Just go with it! It’s OK if you don’t get it just right each time. The point is to learn as you go and become more comfortable in the kitchen. If skipping the measurements and saving time will make you happier to prepare a meal for family and friends, then it’ll be worth it in the end. Don’t be too hard on yourself, take it slow, and you’ll see you will be cooking with ease in no time.

Tomato Soup


Olive oil

Alliums of your choice: onions, garlic, shallots, leeks—one or any combo, chopped

Salt and pepper

Red pepper flakes for a kick, fresh basil, thyme, or cumin

28-oz. can of chopped tomatoes in juice

Vegetable broth

Cream or coconut milk


Heat a generous amount of olive oil in a big pot and sauté the alliums you are using with a pinch of salt until they are soft and begin to caramelize. Sprinkle with spices or herbs of your choice and stir to coat.
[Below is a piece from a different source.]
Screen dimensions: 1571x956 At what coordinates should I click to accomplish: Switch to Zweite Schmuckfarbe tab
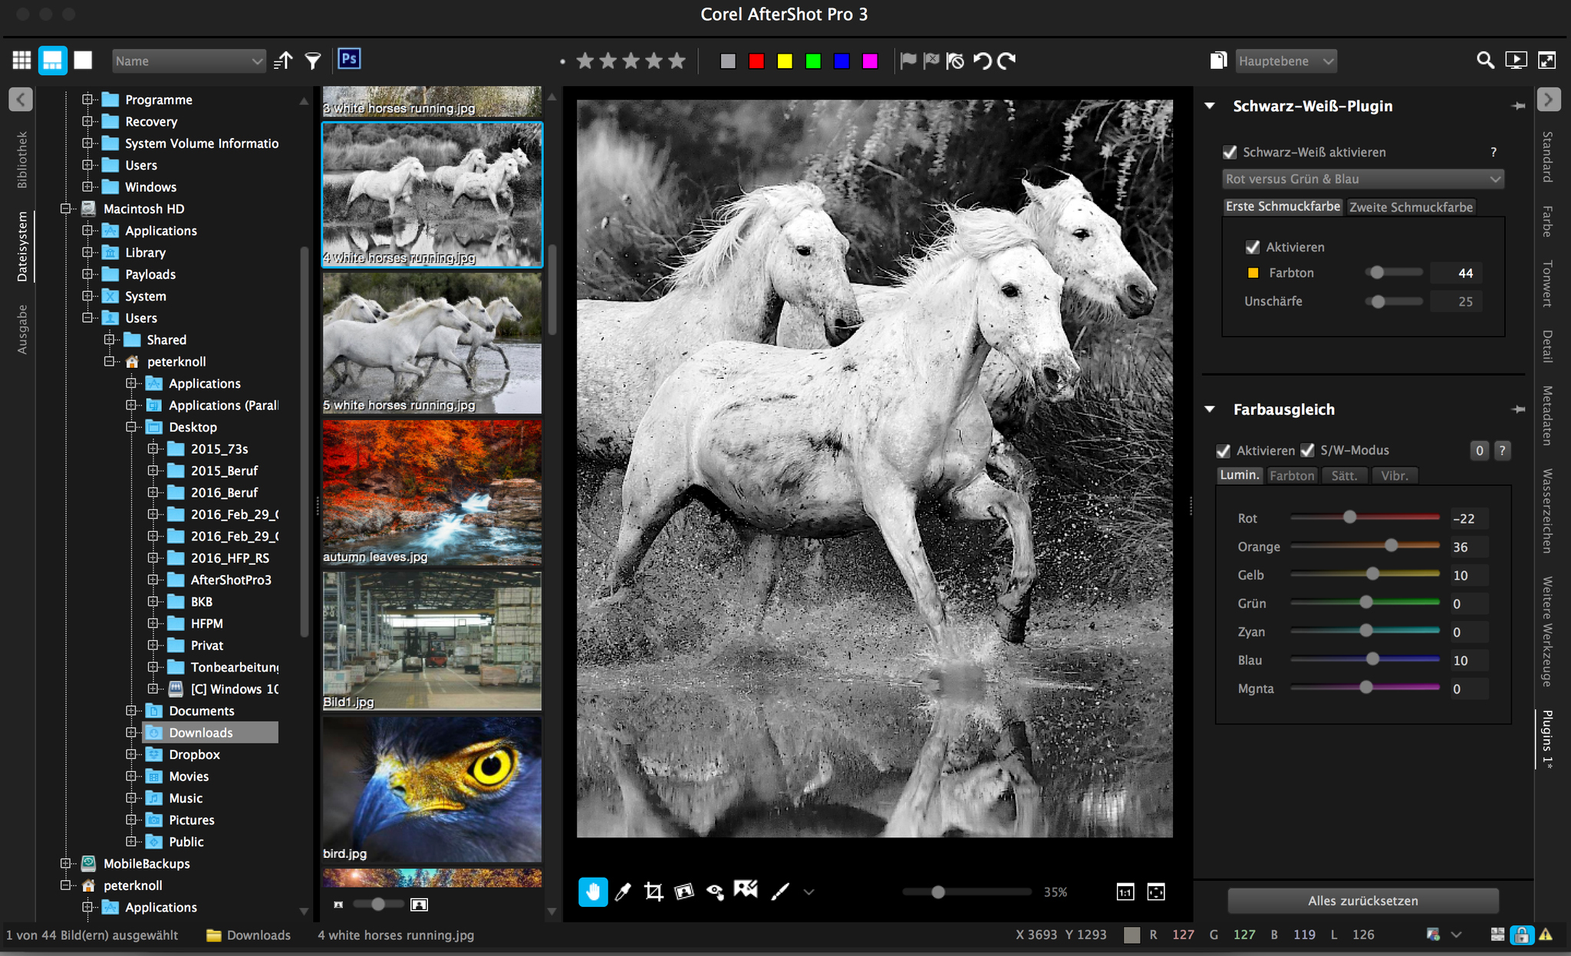(1411, 207)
Add the tomatoes with juices and about a cup of vegetable broth. Bring to a simmer and cook until thickened, 20-30 minutes. Season with salt and pepper. Add a swirl of cream or coconut milk if you want a creamier consistency.

Cool soup slightly, then blend with immersion blender or in a food processor in batches. If you want to keep it chunky, only blend half of the mixture. Pour into bowls, drizzle with a little olive oil, and garnish with fresh basil or thyme.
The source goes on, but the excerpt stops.